▶ **課題文 1**:
本文の後に並ぶ行について、1行目から「will (719, 210).」を含む行までをそのまま複写してください。最初の行と最後の行も含めます。

---------- 出典抜粋 ----------

先日、久しぶりにとある勉強会に参加いたしました。

それは『リーダーシップに出会う瞬間』という著作の勉強会です。

成人発達理論を物語風にして描いた著作で、著者の有冬さんがお越しになられて、
書籍を読んだ上で一歩踏み込んだディープなお話をしていただけるという、たいへん希少な場でございました。

こちらの書籍、5年前に発行されてから、現在10刷。
口コミなどで多くの方に広がり続けている名著です。大変おすすめです。

さて、今日はその勉強会からの学びを、皆様に共有させていただければと思います。

それでは早速まいりましょう!

■成人発達理論とは

まず成人発達理論とは、成人してからも知性や意識が発達していくという理論です。ハーバード大教育大学院でロバート・キーガン博士が提唱しました。

----------

▶ **課題文 2**:
本文について、次の(a)〜(c)がそれぞれ本文の内容と合っているかを答えよ。各項目を「はい」か「いいえ」で示し、判断の根拠となる本文の語句をそのまま引用すること。
(a) 勉強会で扱った書籍は、発行から5年で10刷に達している。
(b) 成人発達理論は、成人すると知性や意識の発達が止まるとする理論である。
(c) 勉強会には書籍の著者は来なかった。

---------- 入力行 ----------

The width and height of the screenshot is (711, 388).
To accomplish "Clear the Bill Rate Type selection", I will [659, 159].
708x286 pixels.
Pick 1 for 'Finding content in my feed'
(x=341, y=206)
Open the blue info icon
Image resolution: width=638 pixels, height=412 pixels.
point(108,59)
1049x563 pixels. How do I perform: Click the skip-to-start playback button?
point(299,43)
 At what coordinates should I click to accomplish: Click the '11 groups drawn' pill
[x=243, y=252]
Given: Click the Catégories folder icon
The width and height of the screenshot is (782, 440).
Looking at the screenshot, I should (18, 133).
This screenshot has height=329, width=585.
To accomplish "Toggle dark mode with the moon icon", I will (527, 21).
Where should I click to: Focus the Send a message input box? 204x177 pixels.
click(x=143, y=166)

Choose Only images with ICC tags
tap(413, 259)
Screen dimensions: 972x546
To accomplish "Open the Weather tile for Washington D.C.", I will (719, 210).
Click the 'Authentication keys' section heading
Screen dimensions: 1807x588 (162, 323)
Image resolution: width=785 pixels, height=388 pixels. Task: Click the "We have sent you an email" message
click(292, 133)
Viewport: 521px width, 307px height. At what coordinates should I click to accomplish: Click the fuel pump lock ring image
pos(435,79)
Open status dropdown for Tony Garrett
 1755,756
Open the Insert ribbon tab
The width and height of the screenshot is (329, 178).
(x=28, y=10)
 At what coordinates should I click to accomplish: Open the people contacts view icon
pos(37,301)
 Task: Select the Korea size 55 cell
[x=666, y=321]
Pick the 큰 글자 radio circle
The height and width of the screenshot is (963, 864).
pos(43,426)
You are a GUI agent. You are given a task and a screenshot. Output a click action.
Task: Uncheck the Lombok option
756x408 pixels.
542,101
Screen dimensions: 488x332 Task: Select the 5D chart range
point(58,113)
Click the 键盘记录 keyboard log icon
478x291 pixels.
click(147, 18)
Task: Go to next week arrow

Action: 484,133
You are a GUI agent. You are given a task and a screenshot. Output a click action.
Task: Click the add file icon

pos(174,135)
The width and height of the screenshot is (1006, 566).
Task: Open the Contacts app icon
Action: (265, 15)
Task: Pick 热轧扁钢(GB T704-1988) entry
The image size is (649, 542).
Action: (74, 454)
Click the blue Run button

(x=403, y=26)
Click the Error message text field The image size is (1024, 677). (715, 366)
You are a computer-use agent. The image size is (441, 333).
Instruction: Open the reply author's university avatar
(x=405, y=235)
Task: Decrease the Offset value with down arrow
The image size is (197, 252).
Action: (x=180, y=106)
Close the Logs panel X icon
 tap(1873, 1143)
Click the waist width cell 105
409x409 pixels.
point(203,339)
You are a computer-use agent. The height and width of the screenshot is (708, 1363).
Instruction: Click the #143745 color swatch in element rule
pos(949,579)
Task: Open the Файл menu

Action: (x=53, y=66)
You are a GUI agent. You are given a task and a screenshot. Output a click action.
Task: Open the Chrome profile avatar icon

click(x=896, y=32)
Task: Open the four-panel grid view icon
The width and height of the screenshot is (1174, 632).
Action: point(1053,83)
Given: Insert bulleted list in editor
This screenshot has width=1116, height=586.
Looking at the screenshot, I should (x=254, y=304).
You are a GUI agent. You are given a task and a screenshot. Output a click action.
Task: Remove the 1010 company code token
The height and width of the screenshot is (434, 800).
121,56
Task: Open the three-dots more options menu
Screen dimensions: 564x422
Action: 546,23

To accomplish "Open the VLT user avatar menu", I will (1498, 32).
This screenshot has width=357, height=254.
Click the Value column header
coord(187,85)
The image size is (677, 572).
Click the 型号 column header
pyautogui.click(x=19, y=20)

----------

▶ **最終回答 1**:
The width and height of the screenshot is (711, 388).
To accomplish "Clear the Bill Rate Type selection", I will [659, 159].
708x286 pixels.
Pick 1 for 'Finding content in my feed'
(x=341, y=206)
Open the blue info icon
Image resolution: width=638 pixels, height=412 pixels.
point(108,59)
1049x563 pixels. How do I perform: Click the skip-to-start playback button?
point(299,43)
 At what coordinates should I click to accomplish: Click the '11 groups drawn' pill
[x=243, y=252]
Given: Click the Catégories folder icon
The width and height of the screenshot is (782, 440).
Looking at the screenshot, I should (18, 133).
This screenshot has height=329, width=585.
To accomplish "Toggle dark mode with the moon icon", I will (527, 21).
Where should I click to: Focus the Send a message input box? 204x177 pixels.
click(x=143, y=166)

Choose Only images with ICC tags
tap(413, 259)
Screen dimensions: 972x546
To accomplish "Open the Weather tile for Washington D.C.", I will (719, 210).

▶ **最終回答 2**:
(a) はい。「5年前に発行されてから、現在10刷。」
(b) いいえ。「成人してからも知性や意識が発達していくという理論です」
(c) いいえ。「著者の有冬さんがお越しになられて」